Why does action-ros-ci fail with missing rmw when running on RHEL?
So I'm trying to add an RHEL CI pipeline to ros-controls/ros2_controllers. I made an ros alma linux container where I installed ros and a few rosdep dependencies. I then created a working ci pipeine(job titled: rhel) that runs rosdep and colcon to build and test. That can be seen here:
rhel:
name: RHEL
runs-on: ubuntu-latest
container: jaronl/ros:galactic-alma
steps:
- uses: actions/checkout@v2
with:
path: src/ros2_controllers
- run: |
rosdep init
rosdep update
rosdep install -iy --from-path src/ros2_controllers
source /opt/ros/$ROS_DISTRO/setup.bash
colcon build
colcon test
I wanted to take it a little step further to see if I could get it to run with action-ros-ci in case the ros-controls group wants to customize it. To do that, I forked action-ros-ci and modified the action to also be able to use dnf
as an alternative to apt-get
; however, I get an error about not having a ros middleware installed when it gets to colcon build
. The ci file for that run can be seen here:
rhel:
name: RHEL
runs-on: ubuntu-latest
container: jaronl/ros:galactic-alma
steps:
- uses: jaron-l/action-ros-ci@test_RHEL
with:
target-ros2-distro: ${{ env.ROS_DISTRO }}
The failed run job can be seen publicly but I copy it below.
What I don't get is why the difference between the working CI job (just manually calling colcon build
) and the failed one is (action-ros-ci
). They both checkout ros2_controllers, update the package manager cache, use rosdep to install dependencies, and then run colcon build and test. If someone could just point to the different between the two CI pipelines, that would be great.
Variations I've tried:
- I verified that the same packages are installed with rosdep and they obviously are using the same container.
- Using the exact same colcon build command arguments does not produce the same error.
- Using the exact same rosdep install args does not produce the same error.

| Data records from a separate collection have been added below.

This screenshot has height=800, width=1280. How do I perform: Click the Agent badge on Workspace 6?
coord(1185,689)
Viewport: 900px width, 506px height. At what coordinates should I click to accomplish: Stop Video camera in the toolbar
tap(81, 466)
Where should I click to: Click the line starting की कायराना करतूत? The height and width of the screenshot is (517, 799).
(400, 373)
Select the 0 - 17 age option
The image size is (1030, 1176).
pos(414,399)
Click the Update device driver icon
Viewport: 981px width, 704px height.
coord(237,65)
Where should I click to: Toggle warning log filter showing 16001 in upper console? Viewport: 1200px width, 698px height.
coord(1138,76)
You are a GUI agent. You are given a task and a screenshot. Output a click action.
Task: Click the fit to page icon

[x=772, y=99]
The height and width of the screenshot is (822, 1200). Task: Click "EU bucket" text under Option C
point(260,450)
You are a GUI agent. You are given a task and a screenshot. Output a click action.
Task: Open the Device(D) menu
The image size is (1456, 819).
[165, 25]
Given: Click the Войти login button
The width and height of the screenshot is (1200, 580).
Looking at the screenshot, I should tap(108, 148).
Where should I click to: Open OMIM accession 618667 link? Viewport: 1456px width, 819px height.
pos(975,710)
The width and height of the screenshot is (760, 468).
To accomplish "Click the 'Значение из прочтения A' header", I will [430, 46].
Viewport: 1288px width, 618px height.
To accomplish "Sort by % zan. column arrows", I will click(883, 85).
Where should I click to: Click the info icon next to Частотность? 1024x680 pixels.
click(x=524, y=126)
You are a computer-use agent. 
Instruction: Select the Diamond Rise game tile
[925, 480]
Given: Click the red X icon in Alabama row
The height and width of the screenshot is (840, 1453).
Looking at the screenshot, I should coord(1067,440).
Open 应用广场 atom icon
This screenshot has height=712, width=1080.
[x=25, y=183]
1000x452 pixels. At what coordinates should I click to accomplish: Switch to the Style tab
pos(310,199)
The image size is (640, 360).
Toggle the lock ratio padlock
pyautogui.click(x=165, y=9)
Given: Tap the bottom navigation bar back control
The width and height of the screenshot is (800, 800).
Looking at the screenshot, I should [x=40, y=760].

As additional context, ros-controls/ros2_controllers has a build error on RHEL, but the one I'm looking for is in joint_state_trajectory_controller. An example of that is here.
Failed action-ros-ci output:
/usr/bin/bash -c source /opt/ros/galactic/setup.sh && colcon build --event-handlers console_cohesion+ --symlink-install
Starting >>> forward_command_controller
Starting >>> diff_drive_controller
--- output: forward_command_controller
-- The C compiler identification is GNU 8.5.0
-- The CXX compiler identification is GNU 8.5.0
-- Detecting C compiler ABI info
-- Detecting C compiler ABI info - done
-- Check for working C compiler: /usr/bin/cc - skipped
-- Detecting C compile features
-- Detecting C compile features - done
-- Detecting CXX compiler ABI info
-- Detecting CXX compiler ABI info - done
-- Check for working CXX compiler: /usr/bin/c++ - skipped
-- Detecting CXX compile features
-- Detecting CXX compile features - done
-- Found ament_cmake: 1.1.4 (/opt/ros/galactic/share/ament_cmake/cmake)
-- Found PythonInterp: /usr/bin/python3 (found suitable version "3.6.8", minimum required is "3")
-- Using PYTHON_EXECUTABLE: /usr/bin/python3
-- Override CMake install command with custom implementation using symlinks instead of copying resources
-- Found controller_interface: 1.1.0 (/opt/ros/galactic/share/controller_interface/cmake)
-- Found ...
The error makes it seem like none of the RMW packages are installed. I can't seem to reproduce this locally, either. Building your Dockerfile locally, I can see that
rmw_cyclonedds_cpp
is getting installed, which is what I expected.Could you re-build your image and give this another shot?
I just rebuilt my image and re-ran as you can see here: https://github.com/jaron-l/ros2_contr...; however it fails in the same way. I think this is to be expected because if it were a package issue, the script method would fail as well. I'm pretty sure this is an issue with how action-ros-ci runs it's CLI commands, but I just can't find the problem there.